If you haven't checked out the previous episodes, you should definitely do that first:
- Part I lays out the background of the quantitative approach
- Part II puts it in mathematical terms to allow calculation of acid base status
- Part III takes you through some real world examples
- Part V specifically discusses some of the Bicarb Controversy
The Acid Base Series
- EMCrit Podcast – Acid Base Ep. 7 – Bicarb Updates, Quantitative Approach, and Prof. David Story
- Podcast 97 – Acid-Base VI – Chloride-Free Sodium
- Podcast 96 – Acid Base in the Critically Ill – Part V – Enough with the Bicarb Already
- EMCrit Podcast 50 – Acid Base Part IV – Choose the Solution Based on the Problem
- EMCrit Podcast 46 – Acid Base: Part III
- EMCrit Podcast 45 – Acid Base: Part II
- EMCrit Podcast 44 – Acid Base: Part I
You may need the EMCrit Acid Base Sheet to follow along
The Acid Base of Fluids
Crystalloids will have acid-base effects by their SID and the dilution of extracellular Atot
“Balanced Fluids” are fluids with a SID just low enough to balance the dilution of the weak acid, albumin (SID of 24-28)

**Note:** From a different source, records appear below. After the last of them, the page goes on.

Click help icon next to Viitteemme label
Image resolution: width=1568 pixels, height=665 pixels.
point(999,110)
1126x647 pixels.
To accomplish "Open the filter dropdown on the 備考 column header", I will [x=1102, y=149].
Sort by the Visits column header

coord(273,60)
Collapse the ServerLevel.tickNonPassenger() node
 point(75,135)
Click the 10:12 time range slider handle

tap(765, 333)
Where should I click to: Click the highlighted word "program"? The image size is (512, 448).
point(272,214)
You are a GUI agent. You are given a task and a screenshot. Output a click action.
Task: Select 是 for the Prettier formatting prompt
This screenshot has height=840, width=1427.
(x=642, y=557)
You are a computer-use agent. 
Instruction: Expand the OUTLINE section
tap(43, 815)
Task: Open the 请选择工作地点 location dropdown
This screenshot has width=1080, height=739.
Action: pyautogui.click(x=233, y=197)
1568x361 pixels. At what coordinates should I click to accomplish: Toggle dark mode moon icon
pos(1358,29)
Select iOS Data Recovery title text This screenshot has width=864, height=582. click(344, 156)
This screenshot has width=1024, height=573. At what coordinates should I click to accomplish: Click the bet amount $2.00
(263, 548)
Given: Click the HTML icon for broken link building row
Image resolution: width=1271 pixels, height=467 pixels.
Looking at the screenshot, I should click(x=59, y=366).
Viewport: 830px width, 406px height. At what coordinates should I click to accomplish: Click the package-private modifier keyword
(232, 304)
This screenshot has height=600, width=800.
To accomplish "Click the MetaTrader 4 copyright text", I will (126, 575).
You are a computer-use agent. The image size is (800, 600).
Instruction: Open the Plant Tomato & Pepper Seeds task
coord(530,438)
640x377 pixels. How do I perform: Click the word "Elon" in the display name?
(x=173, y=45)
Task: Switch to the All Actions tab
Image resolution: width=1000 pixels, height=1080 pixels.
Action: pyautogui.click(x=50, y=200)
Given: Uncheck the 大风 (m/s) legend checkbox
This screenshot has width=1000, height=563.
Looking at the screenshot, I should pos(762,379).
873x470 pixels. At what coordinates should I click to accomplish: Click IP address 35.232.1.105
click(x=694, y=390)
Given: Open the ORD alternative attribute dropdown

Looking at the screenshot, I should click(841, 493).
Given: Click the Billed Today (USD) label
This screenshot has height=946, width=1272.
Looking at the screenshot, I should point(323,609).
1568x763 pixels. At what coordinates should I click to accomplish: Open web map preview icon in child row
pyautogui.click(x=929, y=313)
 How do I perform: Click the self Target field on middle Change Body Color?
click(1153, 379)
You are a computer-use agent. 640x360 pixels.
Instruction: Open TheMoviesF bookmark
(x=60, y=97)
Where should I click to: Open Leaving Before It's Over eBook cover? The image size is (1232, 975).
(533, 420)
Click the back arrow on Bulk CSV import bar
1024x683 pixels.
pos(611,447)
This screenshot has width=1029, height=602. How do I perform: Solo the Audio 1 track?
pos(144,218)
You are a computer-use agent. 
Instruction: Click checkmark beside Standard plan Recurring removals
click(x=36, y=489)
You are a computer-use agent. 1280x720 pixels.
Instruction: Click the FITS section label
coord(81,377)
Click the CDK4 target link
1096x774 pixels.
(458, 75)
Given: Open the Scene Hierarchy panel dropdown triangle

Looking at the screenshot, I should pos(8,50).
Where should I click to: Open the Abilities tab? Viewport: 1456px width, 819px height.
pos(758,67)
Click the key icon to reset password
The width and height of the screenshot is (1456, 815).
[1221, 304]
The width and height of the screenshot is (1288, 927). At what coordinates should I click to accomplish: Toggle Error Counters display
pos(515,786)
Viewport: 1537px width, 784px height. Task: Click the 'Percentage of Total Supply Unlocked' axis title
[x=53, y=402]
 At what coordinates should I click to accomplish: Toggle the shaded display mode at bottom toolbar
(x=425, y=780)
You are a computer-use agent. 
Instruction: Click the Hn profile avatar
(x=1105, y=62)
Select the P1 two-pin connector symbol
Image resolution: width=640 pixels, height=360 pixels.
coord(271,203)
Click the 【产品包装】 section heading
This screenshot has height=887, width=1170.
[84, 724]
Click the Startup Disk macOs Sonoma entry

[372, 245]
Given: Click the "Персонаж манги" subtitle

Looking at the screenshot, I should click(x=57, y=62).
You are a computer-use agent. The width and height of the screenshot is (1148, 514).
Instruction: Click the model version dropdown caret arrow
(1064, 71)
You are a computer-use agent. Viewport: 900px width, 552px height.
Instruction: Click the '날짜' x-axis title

For the effects on a patient with altered pH, any fluid with a SID the same as the pt's bicarb will keep the patient at the same pH. If the SID is greater than the pt's bicarb, then the fluid will be alkalotic and if less than the pt's bicarb–acidotic (Intens Care Med 2011;37:461).
Hypertonic fluids are even more acidifying b/c they draw pure water into the extracellular space
Chart with a bunch more fluids is on crashingpatient.com
If not stored in glass, bicarb containing solutions leech CO2 and become not so much bicarbonate.
If given at all, should be given slowly by push over 5-10 minutes or by drip; never by rapid push
In hyperkalemia, NaBicarb isotonic is essentially a potassium-free, non-acidic fluid that dilutes down the potassium.
NaBicarb can be used as a substitute for hypertonic saline in increased ICP (Neurocrit Care 2010;13:24). They used 85 ml of 8.4% sodium bicarb infused over 30 minutes.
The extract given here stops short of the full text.